How good do we have it in the Top End?! You can head out
fishing, drop in a few pots en route and at the end of a good/miserable
days fishing simply pull up the pots and come home with a quality
feed for dinner. Everyone's happy. Catch a few 'muddies' and you've probably
just paid for the fuel too! With crabs currently retailing at almost $50 a kg as we speak!
Bump into a local fisherman anywhere in the Northern
Territory, start talking mud crabs and recipes for cooking them and I bet the
conversation will include ‘chilli mud crab’.

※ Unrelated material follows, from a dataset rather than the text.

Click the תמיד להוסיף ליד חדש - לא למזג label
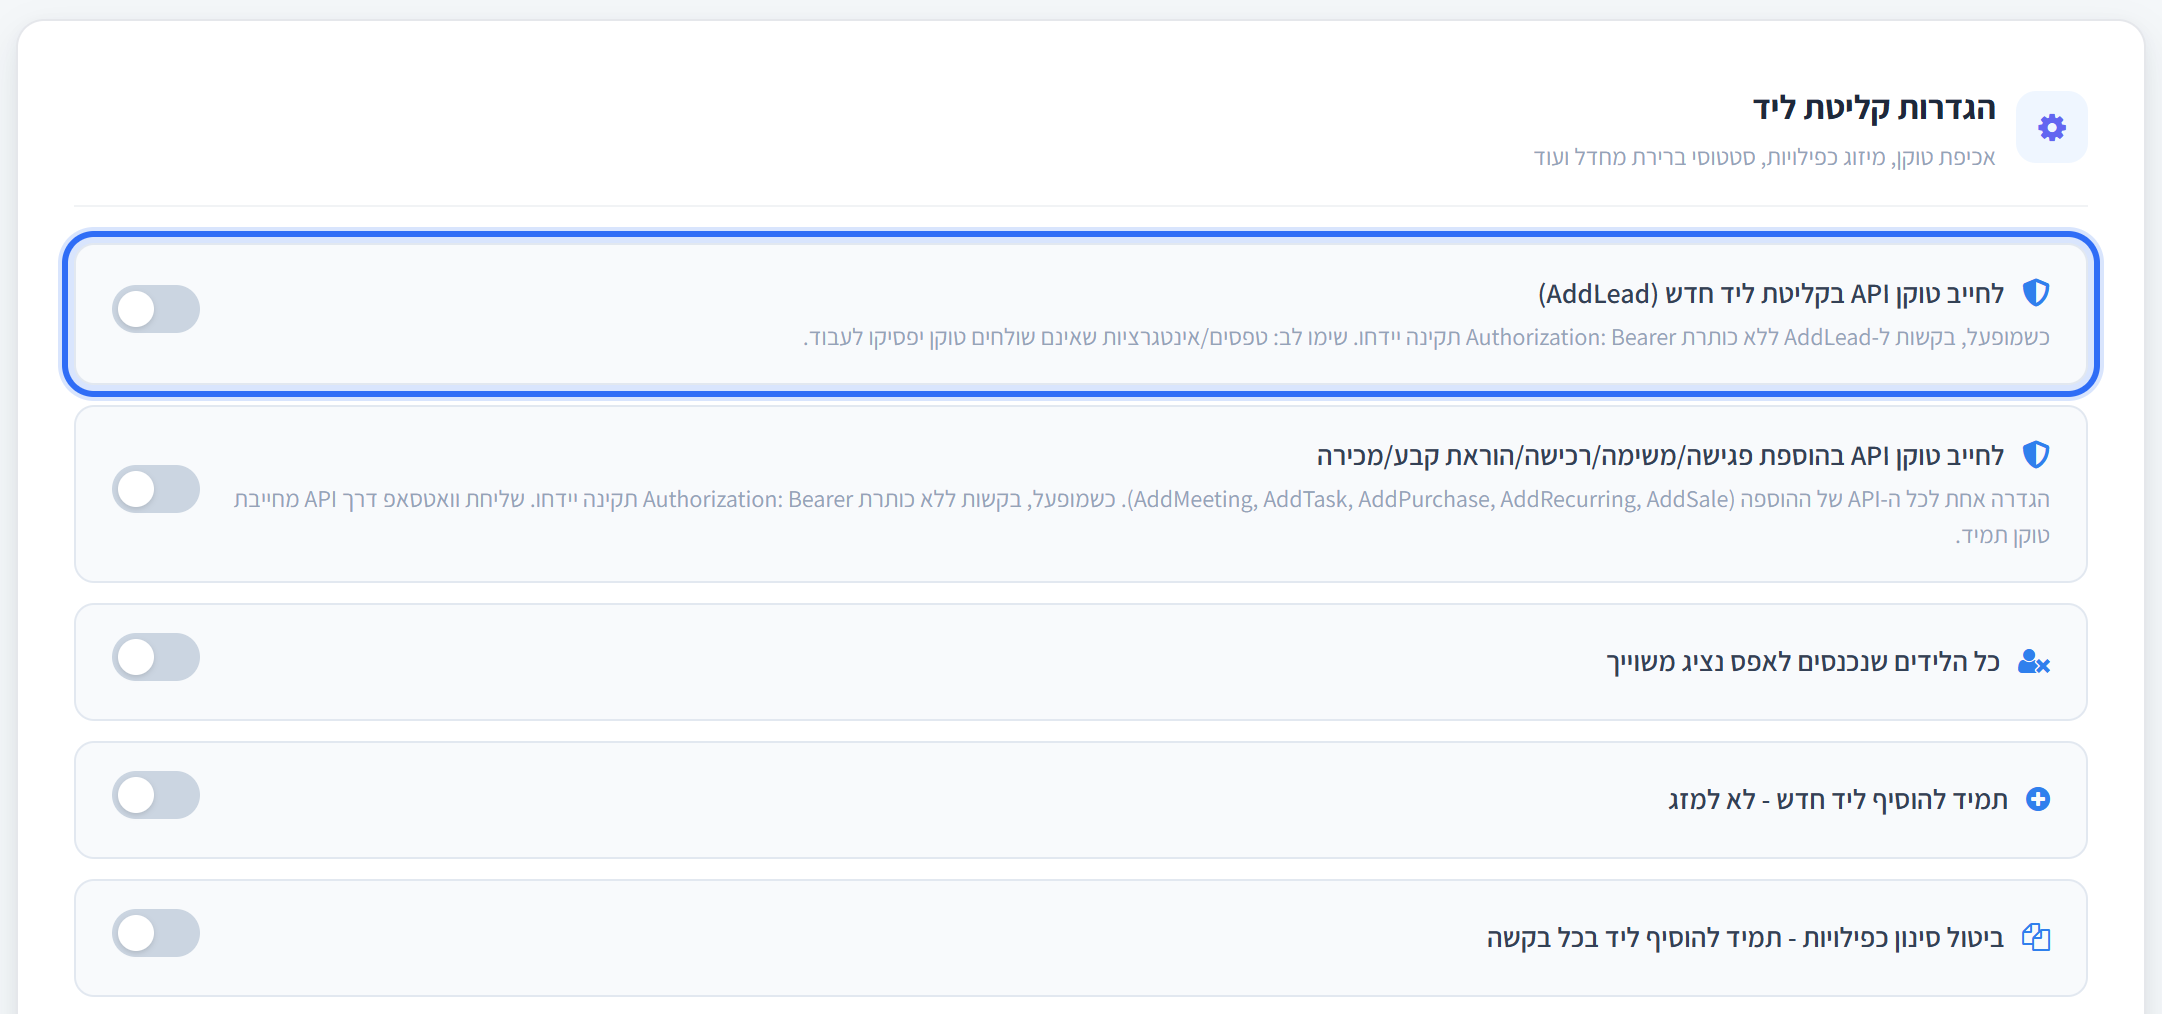Image resolution: width=2162 pixels, height=1014 pixels. [x=1838, y=800]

Everyone has a recipe and everyone’s
is the best!
Well, here is our much loved chilli mud crab
recipe. We cook it all the time for our guests at Cobourg Coastal
Camp and there's never leftovers...
1kg raw mud crab
2 tbs peanut oil
2 cloves garlic, finely chopped
1 tbs ginger, finely
chopped
2 fresh long red chillies, seeded and sliced
2 tbs hoisin sauce
½ cup (125mm) tomato sauce
¼ cup (60mm) sweet chilli sauce
1 tbs fish sauce
½ tsp sesame oil
4 spring onions sliced
Fresh coriander sprigs to garnish
SERVES 4
1. Clean crabs removing all guts and gills. Segment crab
body into 4. Crack claws.
2. Heat a wok over high heat, add the oil. Add the garlic,
ginger and chilli and stir fry for 1-2minutes.

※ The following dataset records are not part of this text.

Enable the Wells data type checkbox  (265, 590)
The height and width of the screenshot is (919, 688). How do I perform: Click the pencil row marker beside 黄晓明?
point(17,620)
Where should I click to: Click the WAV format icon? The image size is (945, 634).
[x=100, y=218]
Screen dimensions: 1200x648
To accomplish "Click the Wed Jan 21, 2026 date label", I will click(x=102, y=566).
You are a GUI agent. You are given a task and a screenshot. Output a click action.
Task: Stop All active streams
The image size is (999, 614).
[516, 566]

3. Add the crab pieces and stir fry for about 8 minutes or
until turned red. Stir in the hoisin, tomato, sweet chilli and fish sauces, the
sesame oil and ¼ cup of water. Bring to boil then reduce heat and simmer,
covered for 8 minutes or until the flesh is white throughout.
4. Sprinkle with spring onion and serve on a platter,
garnish with coriander, serve with rice.